Activity A.
Condense the paragraph beginning "Playing records backwards to reveal hidden messages" in the essay on hidden backwards messages in music, keeping its main facts.
Activity B.
In the essay on hidden backwards messages in music, what was the principal medium of music's transmission during the first age of vinyl?

Document section.
• • • • • • •

01/01/2015

ONE


Playing records backwards to reveal hidden messages in the music is an idea from the first age of vinyl, when the record player was the principal medium of music's transmission. To reach into the machine and disrupt the revolution of the disc, to distort and reverse the sound, must have felt subversive - even miraculous - to the pre-digital listener. Reflect that this was a time when deference to "the album" still made sense; a time before the digital deconstruction of the idea that recorded music existed in an order - pressed in vinyl, set in stone - so reversing the spin of a  disc by hand must have had profane connotations even in the abstract. Then, when some tried to convince others that certain records contained actual communications from evil forces, the context was set already for the plausibility of this idea.  Of course, this ignores the existence of pareidolia and anyway, there is no reason to think that even if the music genuinely contains a backwards message, that the message will be absorbed when the music is played forwards. [1]  That's not the point though and still, hidden ("occult" in the non-silly-pseudo-satanic sense) messages in popular music remains a pervasive mythos, an idea worth exploring for its own sake. There is something unsettling about the sound of backwards language, whether spoken or sung - evocative of a rupture in the experience of time as a linear phenomenon - something that opens us to a less tangible, oneiric mode of awareness, in which apparently meaningless sounds can find their sense.

• • • • • • •

Supplied records.
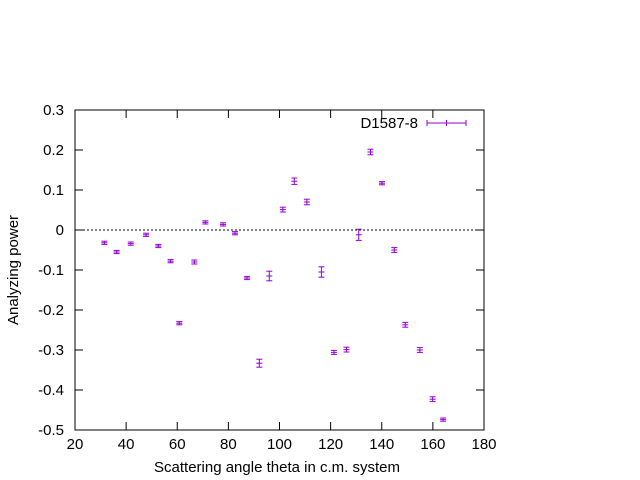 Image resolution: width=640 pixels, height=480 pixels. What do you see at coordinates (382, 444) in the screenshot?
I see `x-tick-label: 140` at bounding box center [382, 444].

• • • • • • •

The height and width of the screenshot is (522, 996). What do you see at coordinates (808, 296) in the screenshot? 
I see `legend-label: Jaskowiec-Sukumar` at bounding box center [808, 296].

• • • • • • •

Task solution A.
The idea of playing records backwards to find hidden messages comes from the first age of vinyl, when the record player was the main way music was transmitted. Listeners then still deferred to "the album" as a fixed order, so reversing a disc by hand must have felt subversive, even miraculous or profane. That made the claim that some records carried messages from evil forces seem plausible. The idea ignores pareidolia, and there is no reason to think a genuine backwards message would be absorbed when the music plays forwards. Still, hidden messages in popular music remain a pervasive mythos worth exploring. Backwards language is unsettling: it suggests a rupture in linear time and opens a dreamlike awareness in which meaningless sounds can find their sense.

Task solution B.
The record player.